(What the task requires) Reproduce exactly the lines from the one containing "The image size is (991, 393)." through the last line of the data, both ends included.

[Saved data entries]
"""

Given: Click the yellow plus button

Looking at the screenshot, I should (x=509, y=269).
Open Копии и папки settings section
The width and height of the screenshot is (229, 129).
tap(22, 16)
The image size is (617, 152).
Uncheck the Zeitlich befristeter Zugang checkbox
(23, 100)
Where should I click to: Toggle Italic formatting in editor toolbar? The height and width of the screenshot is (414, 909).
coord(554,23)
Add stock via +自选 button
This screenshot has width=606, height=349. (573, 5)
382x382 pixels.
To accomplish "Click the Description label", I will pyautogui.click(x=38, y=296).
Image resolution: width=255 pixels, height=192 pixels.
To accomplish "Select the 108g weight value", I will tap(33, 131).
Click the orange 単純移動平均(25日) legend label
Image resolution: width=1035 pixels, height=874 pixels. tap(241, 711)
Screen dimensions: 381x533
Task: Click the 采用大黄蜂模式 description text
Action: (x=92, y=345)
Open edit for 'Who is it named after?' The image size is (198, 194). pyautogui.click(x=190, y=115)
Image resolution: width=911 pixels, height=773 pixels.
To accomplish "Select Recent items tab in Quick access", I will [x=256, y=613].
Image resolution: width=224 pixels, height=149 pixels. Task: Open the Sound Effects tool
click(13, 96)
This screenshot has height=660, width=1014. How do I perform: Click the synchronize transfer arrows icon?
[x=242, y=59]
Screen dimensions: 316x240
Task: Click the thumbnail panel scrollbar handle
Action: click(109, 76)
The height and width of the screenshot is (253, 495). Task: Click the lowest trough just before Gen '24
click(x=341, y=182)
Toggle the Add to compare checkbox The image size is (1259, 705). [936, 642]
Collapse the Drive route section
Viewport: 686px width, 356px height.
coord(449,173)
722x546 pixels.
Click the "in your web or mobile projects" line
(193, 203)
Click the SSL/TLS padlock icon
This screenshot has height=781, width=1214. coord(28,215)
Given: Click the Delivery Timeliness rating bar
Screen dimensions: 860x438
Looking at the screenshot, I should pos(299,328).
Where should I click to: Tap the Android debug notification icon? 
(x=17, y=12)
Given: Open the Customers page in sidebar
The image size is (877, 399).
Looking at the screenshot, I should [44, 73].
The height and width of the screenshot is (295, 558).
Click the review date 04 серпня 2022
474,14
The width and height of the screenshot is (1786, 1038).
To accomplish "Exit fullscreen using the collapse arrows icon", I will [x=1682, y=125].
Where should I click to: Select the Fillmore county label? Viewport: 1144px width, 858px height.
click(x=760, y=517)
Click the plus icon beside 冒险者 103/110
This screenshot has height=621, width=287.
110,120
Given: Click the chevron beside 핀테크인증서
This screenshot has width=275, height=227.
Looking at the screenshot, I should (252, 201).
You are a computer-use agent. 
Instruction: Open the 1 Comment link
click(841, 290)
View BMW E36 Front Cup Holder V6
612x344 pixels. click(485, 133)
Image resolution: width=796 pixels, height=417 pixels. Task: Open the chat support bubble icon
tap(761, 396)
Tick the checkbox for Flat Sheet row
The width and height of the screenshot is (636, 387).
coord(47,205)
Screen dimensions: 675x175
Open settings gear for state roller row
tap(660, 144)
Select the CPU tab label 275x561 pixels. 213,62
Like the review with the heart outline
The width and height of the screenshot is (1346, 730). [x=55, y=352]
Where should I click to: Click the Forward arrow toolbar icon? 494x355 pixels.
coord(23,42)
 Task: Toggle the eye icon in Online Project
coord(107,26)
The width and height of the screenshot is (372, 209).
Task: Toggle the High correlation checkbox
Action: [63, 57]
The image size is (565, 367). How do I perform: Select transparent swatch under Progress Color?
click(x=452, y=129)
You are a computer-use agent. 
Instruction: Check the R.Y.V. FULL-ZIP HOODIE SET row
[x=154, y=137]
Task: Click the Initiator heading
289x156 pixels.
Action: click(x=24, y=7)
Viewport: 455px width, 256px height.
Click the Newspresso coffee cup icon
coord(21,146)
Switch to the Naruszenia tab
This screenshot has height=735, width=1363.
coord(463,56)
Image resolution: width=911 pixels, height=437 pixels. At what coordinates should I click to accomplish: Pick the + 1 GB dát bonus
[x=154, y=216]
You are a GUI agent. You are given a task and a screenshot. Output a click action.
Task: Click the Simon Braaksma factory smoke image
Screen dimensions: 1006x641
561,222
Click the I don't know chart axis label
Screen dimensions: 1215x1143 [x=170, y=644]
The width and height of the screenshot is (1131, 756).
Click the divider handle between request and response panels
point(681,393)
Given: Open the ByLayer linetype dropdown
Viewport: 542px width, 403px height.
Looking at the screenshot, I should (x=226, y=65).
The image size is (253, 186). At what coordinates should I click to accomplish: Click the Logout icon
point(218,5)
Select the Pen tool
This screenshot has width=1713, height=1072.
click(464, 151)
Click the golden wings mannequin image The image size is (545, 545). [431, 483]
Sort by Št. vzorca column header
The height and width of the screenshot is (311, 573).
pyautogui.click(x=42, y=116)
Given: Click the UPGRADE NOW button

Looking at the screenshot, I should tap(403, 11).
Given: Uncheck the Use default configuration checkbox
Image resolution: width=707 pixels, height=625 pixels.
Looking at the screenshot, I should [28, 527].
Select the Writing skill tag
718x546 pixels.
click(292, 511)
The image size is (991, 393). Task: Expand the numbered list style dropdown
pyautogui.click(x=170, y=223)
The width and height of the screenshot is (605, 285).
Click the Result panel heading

"""

(Task result)
The image size is (991, 393). Task: Expand the numbered list style dropdown
pyautogui.click(x=170, y=223)
The width and height of the screenshot is (605, 285).
Click the Result panel heading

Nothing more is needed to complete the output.